TEXT SEGMENT:
▬▬▬▬▬▬
Do you know anything about how he first decided that he wanted to start a union here?
CARY J. ALLEN JR.:
No, I don't. He had done the best he could do with what he had to work with, and how he got connected with the union I don't know. His daughter was the organist down at the church, and because he left her mother, I don't know whether she ever forgave him or not. But for sure she should have, because he was a wonderful person.
ROSEMARIE HESTER:
Do you know where he came from?
CARY J. ALLEN JR.:
Before he came here, he worked in oil fields, I believe in Oklahoma. And he said he and his wife were laying there asleep one night and said the wind got up and took the roof off, and it started raining. Said there wasn't any use to try and do anything, so they just laid there in the rain till the next morning to see what happened. [Laughter]
ROSEMARIE HESTER:
Do you know how old he was during the sit-ins in '36 when you first knew him?
CARY J. ALLEN JR.:
No, I don't. I'd say he was thirty-five or forty years old, probably. Might not jive with what I said about his being seventy-four when he came up here, but he was somewhere around there.

Page 9
ROSEMARIE HESTER:
Do you know the names of the other people who were in that first AF of L union?
CARY J. ALLEN JR.:
Red Pickman. You can visit him and talk with him. He'll give you a more objective view of the whole thing than I could, because he was simply a member and not concerned with the overall long-term objectives that Dean Culver and some of the rest of us had for the union.
ROSEMARIE HESTER:
What were the long-term objectives that you and Dean Culver had?
▬▬▬▬▬▬
Please print the part of the interview that begins at the words "Do you know anything" and stops after "a wonderful person.".

DATA SHOWN:
▬▬▬▬▬▬
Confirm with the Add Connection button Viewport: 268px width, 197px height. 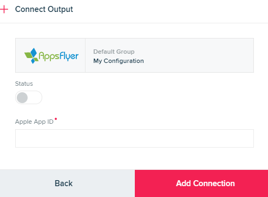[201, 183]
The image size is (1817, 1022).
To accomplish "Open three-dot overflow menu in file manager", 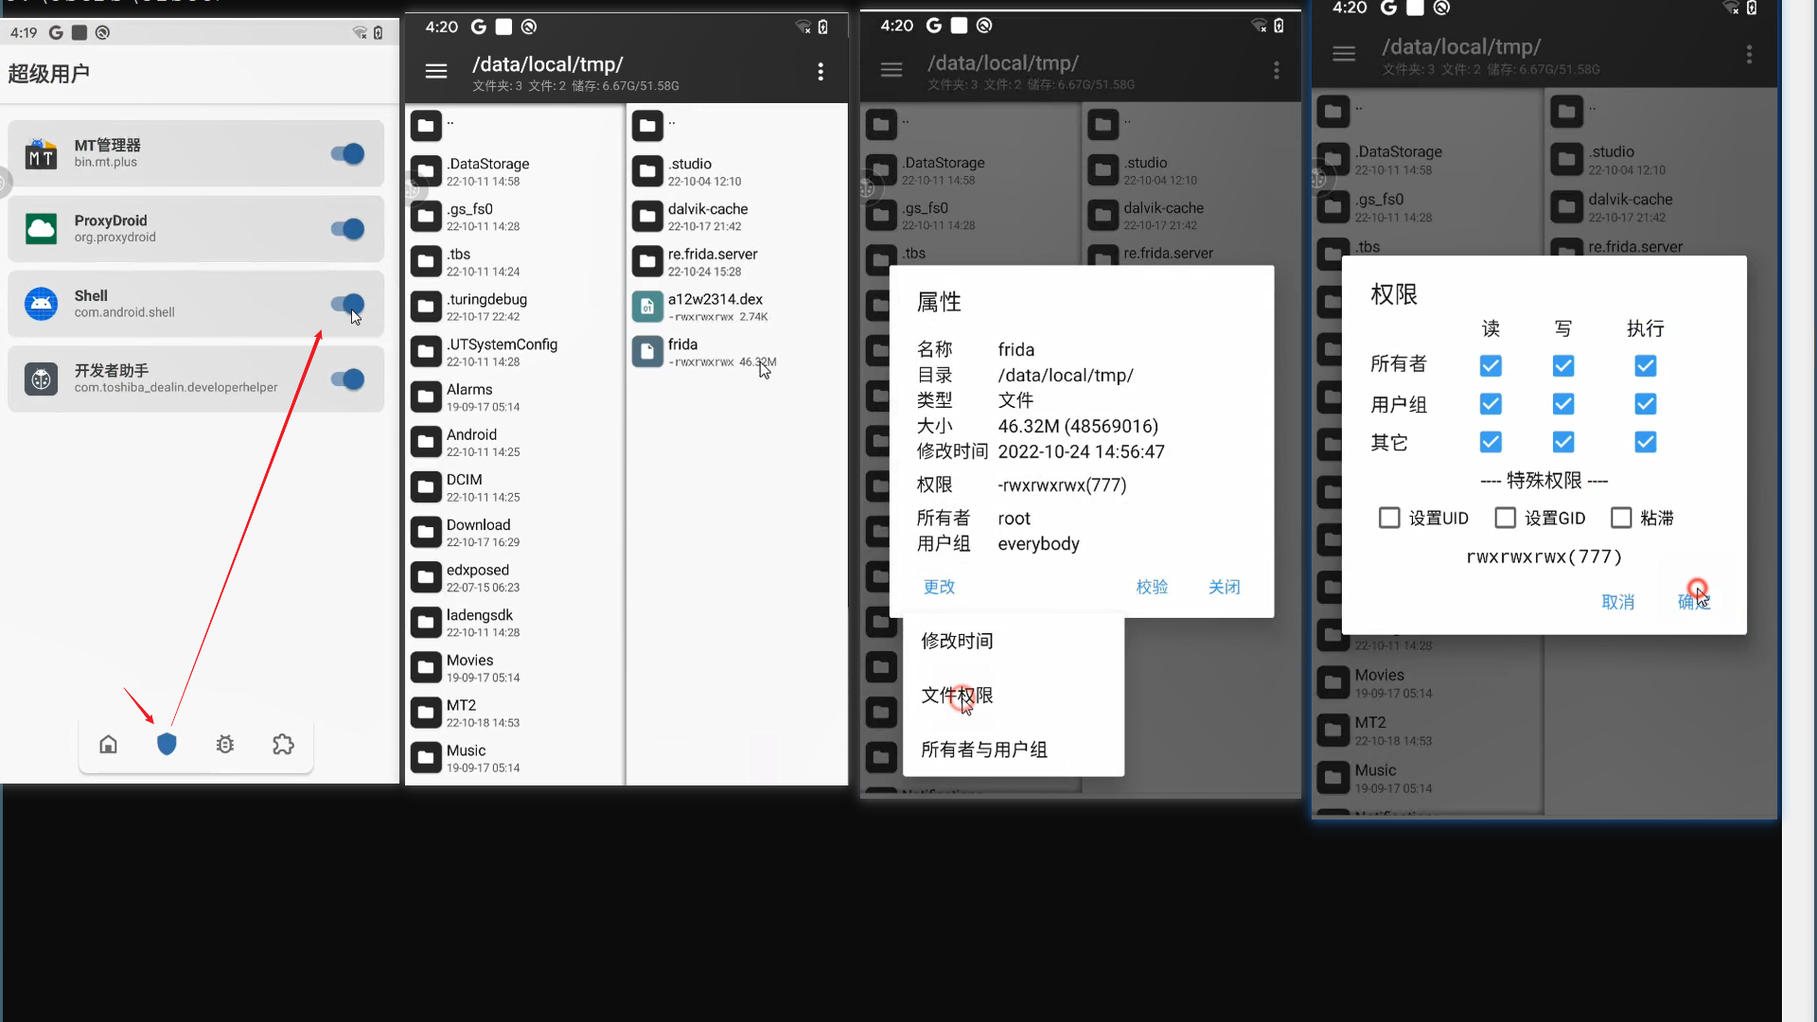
▬▬▬▬▬▬
TASK SOLUTION:
Do you know anything about how he first decided that he wanted to start a union here?
CARY J. ALLEN JR.:
No, I don't. He had done the best he could do with what he had to work with, and how he got connected with the union I don't know. His daughter was the organist down at the church, and because he left her mother, I don't know whether she ever forgave him or not. But for sure she should have, because he was a wonderful person.